Re: Example of a set requiring d+1 points (Caratheodory theorem)

Kevin Buhr wrote:

Kevin Buhr <buhr+un@xxxxxxxxxxx> writes:

For an example of a *connected* A where you still need d+1 points, I
don't believe you'll find one in R^1 or R^2, but you'll find it easy
to find one in R^3. Let A be the union of three line segments joined
at a single point (so their convex hull is a tetrahedron). Note that
no interior point can be expressed as a linear combination of only two
points of A.

Oops.. Well, now that I reread what I wrote, that's hardly going to
work, is it? In R^3, you obviously want an example where *four*
points are required.

And, now that I've thought about it, I think in R^d for a connected
set A, you'll never need all d+1 points. You can use connectedness to
"eliminate" a point as follows.

Suppose you have an x in A (subset of R^d)

You mean in the convex hull of A?

expressed as a convex
combination (c.c.) of d+1 points in A: x_0,x_1,...,x_d. If these
points aren't all linearly independent, you can obviously express x as
c.c. of a subset of d or fewer of them, and you're done, so suppose
they *are* independent.

That is a bit of a handwave. Besides, I think you are confusing linear,
affine and convex combinations here. How about this:
If these points are affinely dependent, they are contained in an affine
subspace of dimension d' < d, and Caratheodory's theorem can be used to
show that x is a c.c. of (d'+1) <= d points.
On the other hand, if they are independent, ...

Then, the convex closure of the points is a
d-simplex S(x_0,x_1,x_2,...,x_d). If x is on the boundary, again, you
can immediately express x as a c.c of a subset of d or fewer of the
points, so suppose x is in the interior of the simplex.

Now, as A is connected, there is a path from x_0 to x_1.
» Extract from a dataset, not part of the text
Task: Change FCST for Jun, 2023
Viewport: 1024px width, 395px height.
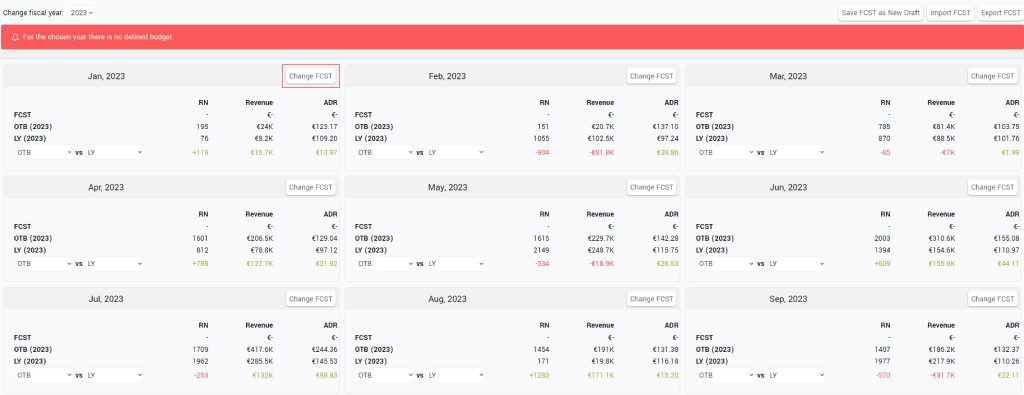Action: (993, 188)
Unfortunately, not every connected set is path-connected.

Consider the
"shrinking" d-simplex S(y,x_1,x_2,...,x_d) as y moves along the path
from x_0 to x_1. Geometrically, "x" is contained in the interior of
the original simplex, and as y goes from x_0 to x_1, the simplex
"shrinks". At some point, either at y=x_1 or at some earlier time on
the path, the simplex becomes "flat"---it's no longer a d-simplex.
It's either a (d-1)-simplex or---if this happens before y=x_1 and
depending on the shape of the path---maybe the union of two
(d-1)-simplexes. But sometime between y=x_0 and the first "collapse"
of the simplex, the boundary of the shrinking simplex (or its
collapsed version) must contact x. At that point, x can be expressed
as a c.c. of y and d-1 of the points (x_1,x_2,...,x_d).
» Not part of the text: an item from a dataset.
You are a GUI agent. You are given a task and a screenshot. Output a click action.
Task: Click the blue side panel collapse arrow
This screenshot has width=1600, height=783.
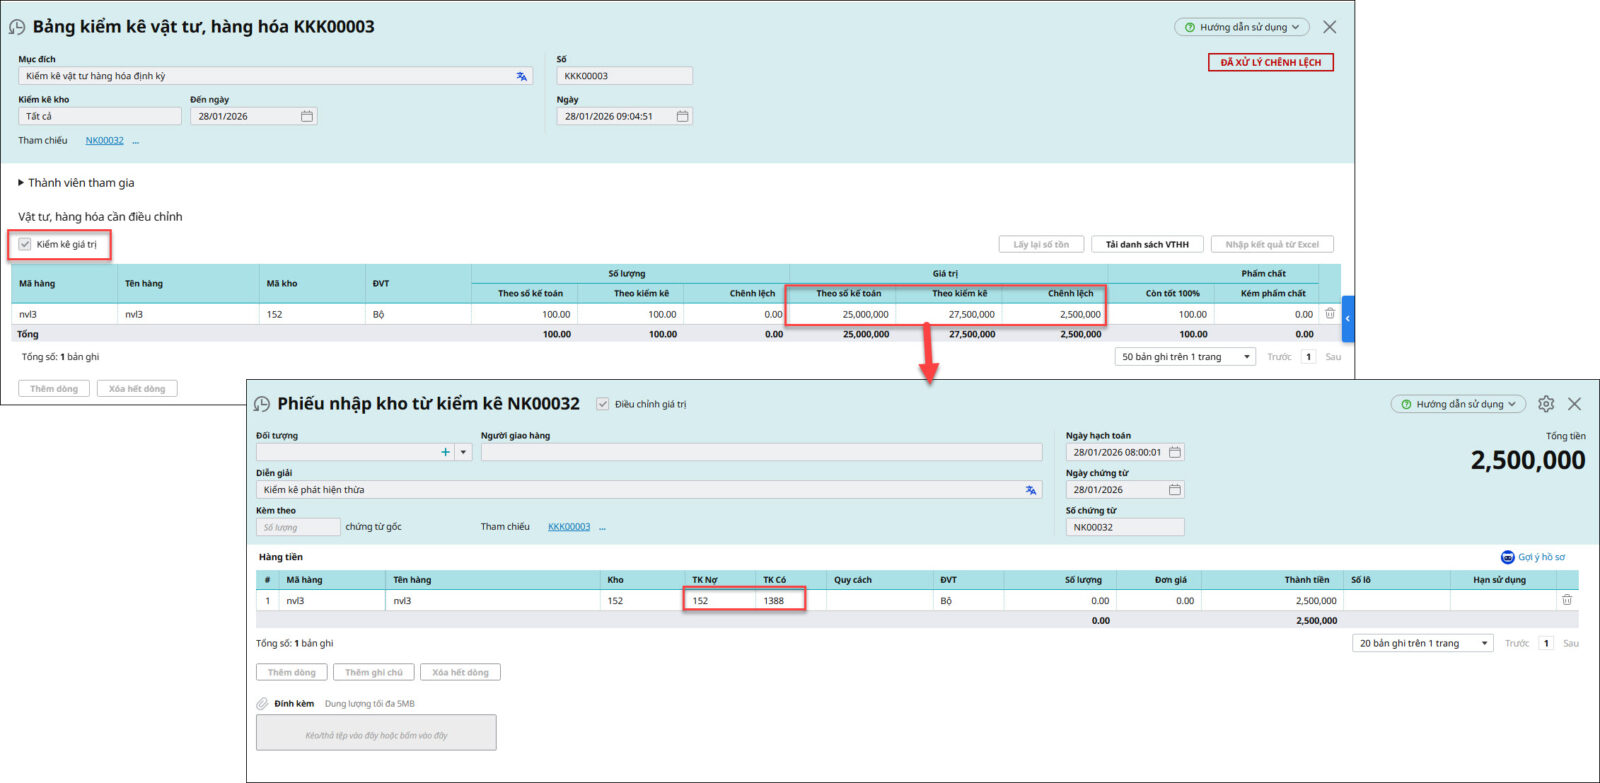pyautogui.click(x=1348, y=318)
Visualizing this in R^2 is easiest: if x is expressed as a c.c. of
three linearly independent points, it's in the interior of the
triangle formed by those three points S(x_0,x_1,x_2). Now, let y go
from x_0 to x_1 along a path in A, and consider the "shrinking"
triangle S(y,x_1,x_2). Eventually, this will collapse to a line
segment, and sometime between the original triangle at y=x_0 and this
collapse x will be on the triangle boundary or the final collapsed
line, expressible as a linear combination of two points y and x_1 (or
maybe y and x_2) in S.

I think that's sound, though I'm sure to be corrected if it's not.
Does that make sense?


I like it, with the restriction that A must be path-connected.
Maybe that restriction can be lifted, but I'm guessing that would require a
completely different proof. Any ideas? Counterexamples?

--
Niels Diepeveen
.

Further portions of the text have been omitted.